Directions for this task
Without the pictures, write the listing out again exactly as it appears.

Source material
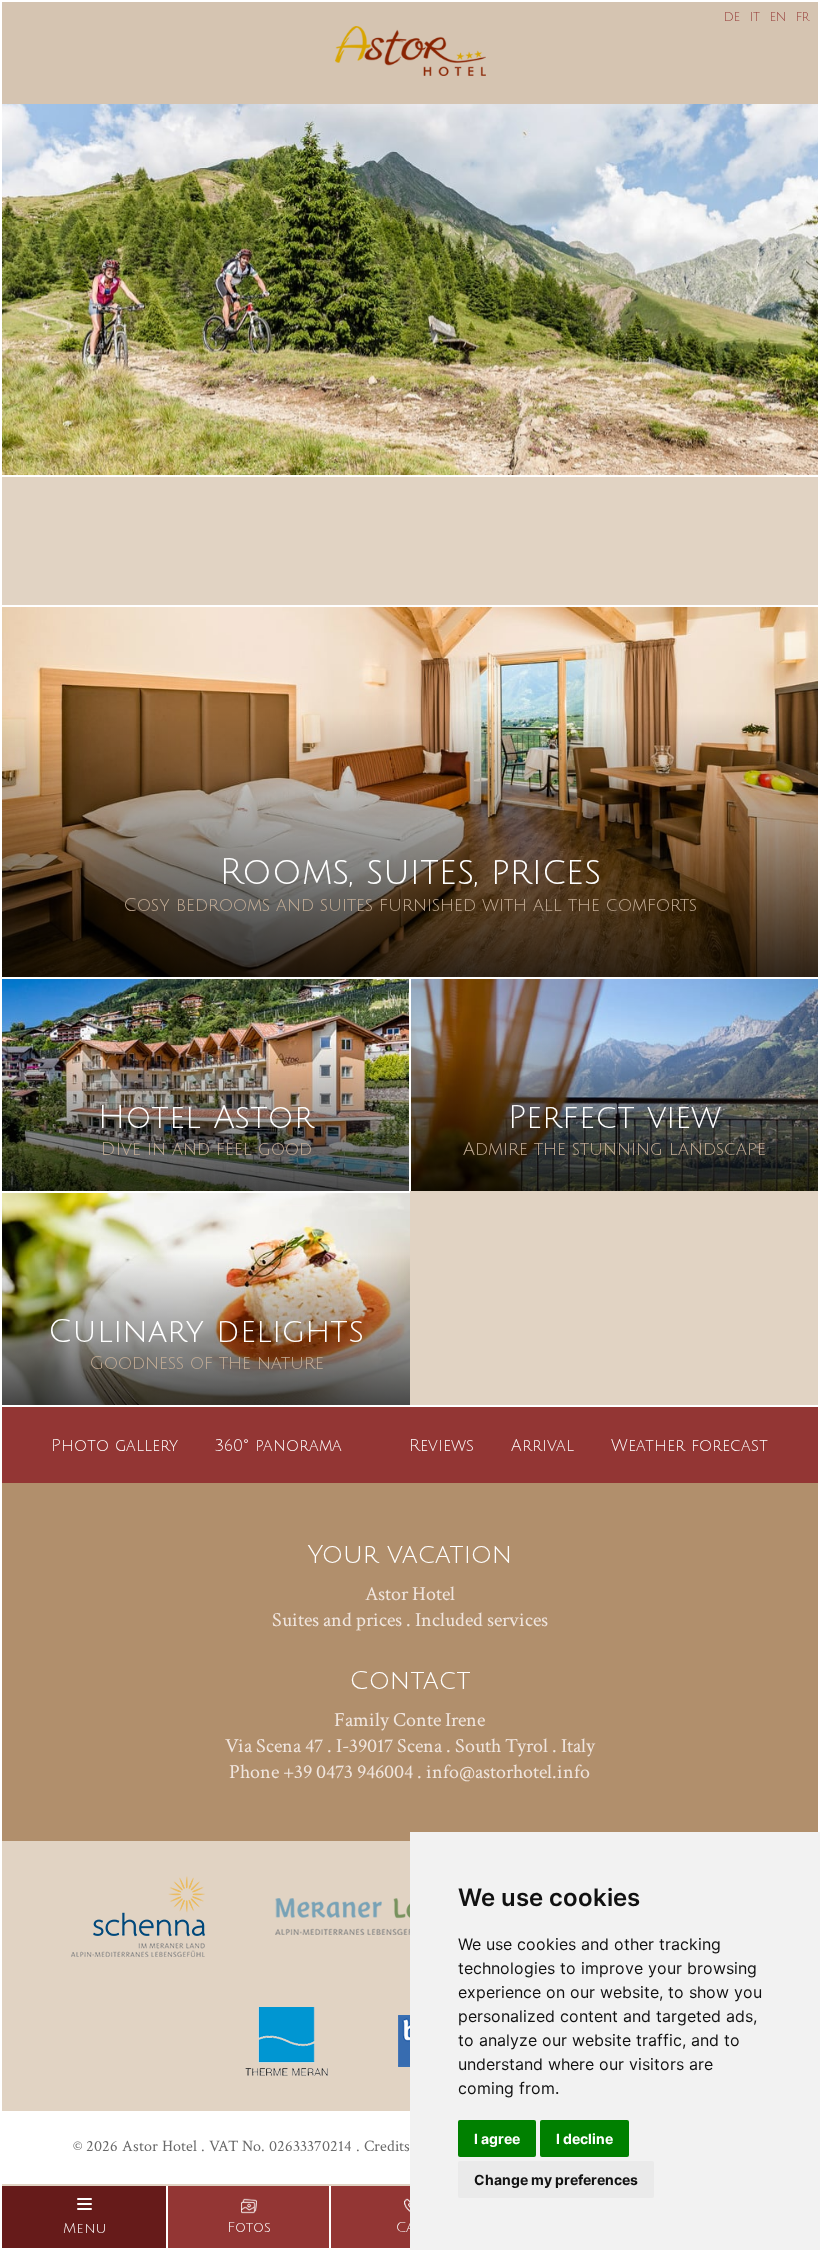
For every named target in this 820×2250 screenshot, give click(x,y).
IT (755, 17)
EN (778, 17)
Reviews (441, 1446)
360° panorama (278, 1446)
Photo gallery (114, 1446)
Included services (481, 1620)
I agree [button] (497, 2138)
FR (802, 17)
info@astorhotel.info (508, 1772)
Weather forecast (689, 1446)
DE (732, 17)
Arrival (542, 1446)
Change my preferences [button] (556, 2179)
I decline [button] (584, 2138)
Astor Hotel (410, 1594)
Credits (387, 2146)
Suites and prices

Expected output
For every named target in this 820×2250 screenshot, give click(x,y).
IT (755, 17)
EN (778, 17)
Reviews (441, 1446)
360° panorama (278, 1446)
Photo gallery (114, 1446)
Included services (481, 1620)
I agree [button] (497, 2138)
FR (802, 17)
info@astorhotel.info (508, 1772)
Weather forecast (689, 1446)
DE (732, 17)
Arrival (542, 1446)
Change my preferences [button] (556, 2179)
I decline [button] (584, 2138)
Astor Hotel (410, 1594)
Credits (387, 2146)
Suites and prices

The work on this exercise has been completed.